=== Alıntı ===

Tarih: 30.06.2025 00:38

Şeyh Said Hazretleri şehadetinin 100'üncü yılında Diyarbakır'da yad edildi

Facebook Twitter Linked-in

29 Haziran 1925 tarihinde 47 arkadaşıyla beraber idam edilerek şehid edilen Şeyh Said Hazretleri şehadetinin üzerinden 100 yıl geçti. Şehadetinin yıl dönümünde şehid edildiği Şeyh Said Meydanında Mustazaflar Cemiyeti ve Şehitler Kervanı Platformu Şeyh Said'i anma etkinliği gerçekleştirdi.

Diyarbakır merkez Sur ilçesi Şeyh Said Meydanında Cihat Kaplan ve Abdusselam Şanlı'nın sunuculuğunda düzenlenen program, Hafız Ömer Akgül'ün Kur'an-ı Kerim tilavetiyle başladı.

Özlem Ajans ilahi ses sanatçılarının Şeyh Said Hazretlerine ithafen bestelenen ilahi ve ezgileri seslendirmesiyle devam eden programda konuşan HÜDA PAR Mersin Milletvekili Faruk Dinç, günün anlam ve önemine ilişkin bir konuşma yaptı.

"Türk-Kürt İslam kardeşliği yerine Türk ulusçuluğu, Batıcılık, laiklik öne çıkarıldı"

Konuşmasında Şeyh Said Hazretlerinin davasına vurgu yapan Milletvekili Dinç, o gün Şeyh Said'e atılan iftiralar ile günümüzde İslam'a yapılan saldırı ve oluşturulmaya çalışılan algı operasyonlarına dikkat çekti.

=== Gösterilen malzeme ===

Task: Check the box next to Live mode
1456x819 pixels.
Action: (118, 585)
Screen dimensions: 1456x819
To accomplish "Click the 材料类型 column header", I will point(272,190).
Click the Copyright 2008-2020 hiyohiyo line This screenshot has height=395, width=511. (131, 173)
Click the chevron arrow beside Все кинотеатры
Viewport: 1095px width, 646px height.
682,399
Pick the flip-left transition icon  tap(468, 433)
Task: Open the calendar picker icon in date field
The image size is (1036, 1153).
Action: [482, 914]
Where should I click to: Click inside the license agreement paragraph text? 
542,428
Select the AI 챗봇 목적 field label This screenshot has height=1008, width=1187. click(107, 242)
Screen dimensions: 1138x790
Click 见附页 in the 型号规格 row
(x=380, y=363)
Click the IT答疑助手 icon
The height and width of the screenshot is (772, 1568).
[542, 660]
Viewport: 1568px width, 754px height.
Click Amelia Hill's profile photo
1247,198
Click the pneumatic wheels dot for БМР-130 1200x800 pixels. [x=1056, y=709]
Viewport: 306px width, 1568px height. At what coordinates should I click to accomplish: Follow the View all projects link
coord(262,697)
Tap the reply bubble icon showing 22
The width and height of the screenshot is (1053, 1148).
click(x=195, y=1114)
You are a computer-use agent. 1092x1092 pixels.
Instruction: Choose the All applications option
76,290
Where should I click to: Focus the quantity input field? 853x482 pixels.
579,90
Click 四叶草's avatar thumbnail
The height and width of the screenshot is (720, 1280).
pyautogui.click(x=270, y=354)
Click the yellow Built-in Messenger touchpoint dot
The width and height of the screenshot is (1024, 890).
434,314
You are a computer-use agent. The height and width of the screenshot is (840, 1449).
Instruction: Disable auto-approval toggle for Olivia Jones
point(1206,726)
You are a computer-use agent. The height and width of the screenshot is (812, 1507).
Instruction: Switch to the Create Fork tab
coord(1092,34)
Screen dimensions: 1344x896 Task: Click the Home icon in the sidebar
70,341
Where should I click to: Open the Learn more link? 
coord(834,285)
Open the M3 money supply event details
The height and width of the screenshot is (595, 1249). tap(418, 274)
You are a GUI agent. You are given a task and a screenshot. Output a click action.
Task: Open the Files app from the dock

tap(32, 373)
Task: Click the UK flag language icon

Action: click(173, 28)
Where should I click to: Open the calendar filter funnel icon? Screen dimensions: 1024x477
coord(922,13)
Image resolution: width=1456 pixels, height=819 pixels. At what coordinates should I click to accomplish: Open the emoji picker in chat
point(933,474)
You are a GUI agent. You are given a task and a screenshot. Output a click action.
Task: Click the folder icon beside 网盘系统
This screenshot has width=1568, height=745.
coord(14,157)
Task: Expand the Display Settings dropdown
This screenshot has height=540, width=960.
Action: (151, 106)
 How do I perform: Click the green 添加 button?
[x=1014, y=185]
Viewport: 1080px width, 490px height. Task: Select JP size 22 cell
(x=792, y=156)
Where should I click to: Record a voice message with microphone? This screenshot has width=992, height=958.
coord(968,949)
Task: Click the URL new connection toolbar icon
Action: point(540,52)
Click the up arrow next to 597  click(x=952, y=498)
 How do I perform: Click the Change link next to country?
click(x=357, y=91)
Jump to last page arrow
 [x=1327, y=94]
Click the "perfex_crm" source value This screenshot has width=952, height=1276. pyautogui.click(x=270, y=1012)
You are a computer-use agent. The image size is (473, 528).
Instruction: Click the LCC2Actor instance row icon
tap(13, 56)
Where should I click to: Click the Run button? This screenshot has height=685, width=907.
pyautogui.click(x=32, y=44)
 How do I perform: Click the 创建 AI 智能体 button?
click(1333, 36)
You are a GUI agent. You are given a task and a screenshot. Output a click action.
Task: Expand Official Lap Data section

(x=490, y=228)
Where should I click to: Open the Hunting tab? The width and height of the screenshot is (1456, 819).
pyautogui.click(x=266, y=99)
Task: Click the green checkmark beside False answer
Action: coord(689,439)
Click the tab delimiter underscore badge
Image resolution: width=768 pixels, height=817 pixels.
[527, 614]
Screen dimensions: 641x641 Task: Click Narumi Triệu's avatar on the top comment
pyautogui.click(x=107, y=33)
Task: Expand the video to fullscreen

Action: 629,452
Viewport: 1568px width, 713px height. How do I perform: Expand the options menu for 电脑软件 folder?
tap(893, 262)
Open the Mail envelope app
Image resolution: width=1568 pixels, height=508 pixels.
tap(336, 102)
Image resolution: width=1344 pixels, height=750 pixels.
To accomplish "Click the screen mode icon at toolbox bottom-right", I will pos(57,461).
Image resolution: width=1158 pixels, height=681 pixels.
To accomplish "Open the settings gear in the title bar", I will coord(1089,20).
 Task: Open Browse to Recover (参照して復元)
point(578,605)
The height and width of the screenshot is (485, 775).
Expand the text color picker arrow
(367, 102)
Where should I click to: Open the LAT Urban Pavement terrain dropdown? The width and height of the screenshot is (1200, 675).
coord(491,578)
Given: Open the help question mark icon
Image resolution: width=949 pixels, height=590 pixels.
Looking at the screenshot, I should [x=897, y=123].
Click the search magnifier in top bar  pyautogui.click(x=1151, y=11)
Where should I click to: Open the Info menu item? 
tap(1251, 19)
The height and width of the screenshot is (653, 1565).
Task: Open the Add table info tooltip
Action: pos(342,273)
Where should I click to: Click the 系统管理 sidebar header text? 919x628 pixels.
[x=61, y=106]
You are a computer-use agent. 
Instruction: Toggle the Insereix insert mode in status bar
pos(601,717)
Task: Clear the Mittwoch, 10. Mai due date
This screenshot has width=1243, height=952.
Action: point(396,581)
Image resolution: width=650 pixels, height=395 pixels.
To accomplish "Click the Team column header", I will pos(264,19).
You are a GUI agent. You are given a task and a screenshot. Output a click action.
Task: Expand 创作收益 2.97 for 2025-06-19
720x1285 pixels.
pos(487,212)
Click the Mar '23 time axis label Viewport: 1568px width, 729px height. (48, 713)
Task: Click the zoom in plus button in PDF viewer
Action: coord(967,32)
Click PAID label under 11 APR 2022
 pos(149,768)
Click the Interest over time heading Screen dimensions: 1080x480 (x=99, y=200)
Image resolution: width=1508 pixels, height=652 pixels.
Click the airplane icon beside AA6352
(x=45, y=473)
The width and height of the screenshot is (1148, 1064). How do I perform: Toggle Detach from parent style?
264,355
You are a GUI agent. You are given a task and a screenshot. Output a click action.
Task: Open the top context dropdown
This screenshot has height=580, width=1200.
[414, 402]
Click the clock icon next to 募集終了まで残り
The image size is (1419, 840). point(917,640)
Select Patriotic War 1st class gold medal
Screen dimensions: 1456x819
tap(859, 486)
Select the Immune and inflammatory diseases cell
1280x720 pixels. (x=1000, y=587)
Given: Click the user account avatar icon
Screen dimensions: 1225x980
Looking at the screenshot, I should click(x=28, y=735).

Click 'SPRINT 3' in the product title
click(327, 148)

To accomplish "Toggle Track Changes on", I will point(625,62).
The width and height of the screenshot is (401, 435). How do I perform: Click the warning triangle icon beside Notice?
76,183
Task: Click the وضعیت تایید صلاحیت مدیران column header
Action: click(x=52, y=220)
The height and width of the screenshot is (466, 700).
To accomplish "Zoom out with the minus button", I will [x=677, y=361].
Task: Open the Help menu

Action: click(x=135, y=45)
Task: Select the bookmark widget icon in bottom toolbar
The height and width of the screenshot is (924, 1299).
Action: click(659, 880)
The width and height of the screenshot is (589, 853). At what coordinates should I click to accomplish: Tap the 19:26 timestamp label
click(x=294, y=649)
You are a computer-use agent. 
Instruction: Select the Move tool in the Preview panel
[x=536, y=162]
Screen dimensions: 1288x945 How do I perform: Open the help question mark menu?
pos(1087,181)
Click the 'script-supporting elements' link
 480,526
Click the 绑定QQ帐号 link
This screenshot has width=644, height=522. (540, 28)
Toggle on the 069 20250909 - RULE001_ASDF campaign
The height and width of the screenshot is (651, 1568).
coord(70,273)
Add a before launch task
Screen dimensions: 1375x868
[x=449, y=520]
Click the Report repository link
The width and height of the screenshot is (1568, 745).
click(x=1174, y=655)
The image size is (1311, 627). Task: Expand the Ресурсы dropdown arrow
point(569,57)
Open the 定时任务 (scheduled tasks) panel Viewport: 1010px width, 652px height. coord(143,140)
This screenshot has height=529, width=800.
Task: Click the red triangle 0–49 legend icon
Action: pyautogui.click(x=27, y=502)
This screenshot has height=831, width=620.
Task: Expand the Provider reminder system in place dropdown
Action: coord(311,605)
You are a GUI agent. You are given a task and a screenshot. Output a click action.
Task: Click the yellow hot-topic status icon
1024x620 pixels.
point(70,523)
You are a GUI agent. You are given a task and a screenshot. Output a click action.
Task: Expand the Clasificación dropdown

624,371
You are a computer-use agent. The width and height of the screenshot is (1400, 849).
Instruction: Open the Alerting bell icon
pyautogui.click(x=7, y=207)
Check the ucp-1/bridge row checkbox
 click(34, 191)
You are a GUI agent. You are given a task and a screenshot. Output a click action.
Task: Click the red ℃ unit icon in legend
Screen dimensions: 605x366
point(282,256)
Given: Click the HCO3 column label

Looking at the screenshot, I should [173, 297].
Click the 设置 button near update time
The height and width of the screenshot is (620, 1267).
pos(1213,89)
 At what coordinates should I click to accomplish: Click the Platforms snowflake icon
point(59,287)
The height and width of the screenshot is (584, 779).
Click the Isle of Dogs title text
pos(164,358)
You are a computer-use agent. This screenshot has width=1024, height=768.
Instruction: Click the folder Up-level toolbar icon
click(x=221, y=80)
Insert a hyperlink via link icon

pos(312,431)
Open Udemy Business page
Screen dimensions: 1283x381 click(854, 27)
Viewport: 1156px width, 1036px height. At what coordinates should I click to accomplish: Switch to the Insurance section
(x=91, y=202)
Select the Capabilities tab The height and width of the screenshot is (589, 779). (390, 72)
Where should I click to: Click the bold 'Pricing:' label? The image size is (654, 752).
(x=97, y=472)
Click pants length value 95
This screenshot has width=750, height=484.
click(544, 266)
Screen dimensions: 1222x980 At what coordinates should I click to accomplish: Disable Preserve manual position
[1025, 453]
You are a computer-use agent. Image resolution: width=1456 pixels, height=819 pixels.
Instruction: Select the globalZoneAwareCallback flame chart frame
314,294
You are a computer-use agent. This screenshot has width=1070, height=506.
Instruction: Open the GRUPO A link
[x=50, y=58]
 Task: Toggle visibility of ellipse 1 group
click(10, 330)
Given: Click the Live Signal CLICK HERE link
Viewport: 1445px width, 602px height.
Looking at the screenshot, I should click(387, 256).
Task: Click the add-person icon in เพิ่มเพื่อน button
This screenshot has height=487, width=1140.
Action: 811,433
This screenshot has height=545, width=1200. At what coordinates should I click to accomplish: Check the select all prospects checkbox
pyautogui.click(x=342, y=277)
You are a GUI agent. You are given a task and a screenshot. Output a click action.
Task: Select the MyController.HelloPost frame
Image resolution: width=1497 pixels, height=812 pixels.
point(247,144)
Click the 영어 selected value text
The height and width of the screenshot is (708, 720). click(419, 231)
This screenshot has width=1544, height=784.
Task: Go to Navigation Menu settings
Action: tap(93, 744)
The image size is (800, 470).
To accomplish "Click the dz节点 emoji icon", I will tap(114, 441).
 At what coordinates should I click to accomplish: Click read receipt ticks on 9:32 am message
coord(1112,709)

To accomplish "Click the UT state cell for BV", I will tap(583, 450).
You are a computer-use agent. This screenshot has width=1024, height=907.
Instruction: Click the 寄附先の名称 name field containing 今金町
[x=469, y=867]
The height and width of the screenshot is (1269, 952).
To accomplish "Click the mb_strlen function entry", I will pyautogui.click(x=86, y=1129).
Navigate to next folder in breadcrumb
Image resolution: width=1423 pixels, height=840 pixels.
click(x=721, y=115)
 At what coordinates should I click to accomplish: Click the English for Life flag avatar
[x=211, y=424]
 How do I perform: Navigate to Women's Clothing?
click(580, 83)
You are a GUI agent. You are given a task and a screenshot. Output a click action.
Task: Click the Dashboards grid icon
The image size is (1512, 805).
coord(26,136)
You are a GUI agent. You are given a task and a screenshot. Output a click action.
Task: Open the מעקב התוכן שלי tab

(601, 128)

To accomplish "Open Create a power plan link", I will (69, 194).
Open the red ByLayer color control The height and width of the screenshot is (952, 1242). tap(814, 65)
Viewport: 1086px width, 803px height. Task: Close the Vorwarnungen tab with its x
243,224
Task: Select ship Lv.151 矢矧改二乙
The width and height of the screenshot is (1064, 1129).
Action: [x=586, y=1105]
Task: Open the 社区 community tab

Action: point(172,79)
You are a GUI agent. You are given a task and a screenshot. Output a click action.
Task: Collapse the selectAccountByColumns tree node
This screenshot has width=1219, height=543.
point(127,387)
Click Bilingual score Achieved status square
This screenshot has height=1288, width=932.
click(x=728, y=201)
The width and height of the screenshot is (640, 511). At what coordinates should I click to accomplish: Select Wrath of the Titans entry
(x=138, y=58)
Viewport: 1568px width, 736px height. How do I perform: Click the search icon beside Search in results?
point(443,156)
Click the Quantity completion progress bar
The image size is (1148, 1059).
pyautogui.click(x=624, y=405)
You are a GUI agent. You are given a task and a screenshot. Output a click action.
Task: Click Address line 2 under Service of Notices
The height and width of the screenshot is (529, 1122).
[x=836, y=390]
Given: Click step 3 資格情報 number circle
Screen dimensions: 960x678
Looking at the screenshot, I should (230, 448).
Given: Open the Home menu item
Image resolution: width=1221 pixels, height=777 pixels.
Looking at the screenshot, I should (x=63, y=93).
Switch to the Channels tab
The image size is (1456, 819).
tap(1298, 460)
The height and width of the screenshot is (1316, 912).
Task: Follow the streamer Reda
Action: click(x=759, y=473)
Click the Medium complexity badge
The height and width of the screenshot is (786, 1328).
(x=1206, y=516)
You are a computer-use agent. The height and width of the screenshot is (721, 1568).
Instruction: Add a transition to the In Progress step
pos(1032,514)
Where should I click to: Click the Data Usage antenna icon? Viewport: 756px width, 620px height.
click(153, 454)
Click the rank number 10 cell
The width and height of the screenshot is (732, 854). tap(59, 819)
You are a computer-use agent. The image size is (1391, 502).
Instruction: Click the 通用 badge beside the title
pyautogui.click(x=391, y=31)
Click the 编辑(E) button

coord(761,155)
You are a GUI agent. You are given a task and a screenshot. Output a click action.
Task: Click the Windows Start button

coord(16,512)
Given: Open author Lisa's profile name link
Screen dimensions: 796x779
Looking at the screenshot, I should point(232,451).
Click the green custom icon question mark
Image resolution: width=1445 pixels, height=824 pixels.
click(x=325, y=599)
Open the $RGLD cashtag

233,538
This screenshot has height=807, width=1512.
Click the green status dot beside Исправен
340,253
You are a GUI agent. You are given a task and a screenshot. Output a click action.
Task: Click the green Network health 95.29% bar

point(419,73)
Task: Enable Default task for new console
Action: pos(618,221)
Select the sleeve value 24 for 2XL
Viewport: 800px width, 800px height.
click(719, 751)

===

#### Yapılacak iş:
Şeyh Said anma haberinde "Facebook Twitter Linked-in" sözlerinden "anma etkinliği gerçekleştirdi." sözlerine kadar her şeyi yeniden yaz, "100 yıl" ifadesini "yüz yıl" ile değiştir.

#### Alıştırmanın cevabı:
Facebook Twitter Linked-in

29 Haziran 1925 tarihinde 47 arkadaşıyla beraber idam edilerek şehid edilen Şeyh Said Hazretleri şehadetinin üzerinden yüz yıl geçti. Şehadetinin yıl dönümünde şehid edildiği Şeyh Said Meydanında Mustazaflar Cemiyeti ve Şehitler Kervanı Platformu Şeyh Said'i anma etkinliği gerçekleştirdi.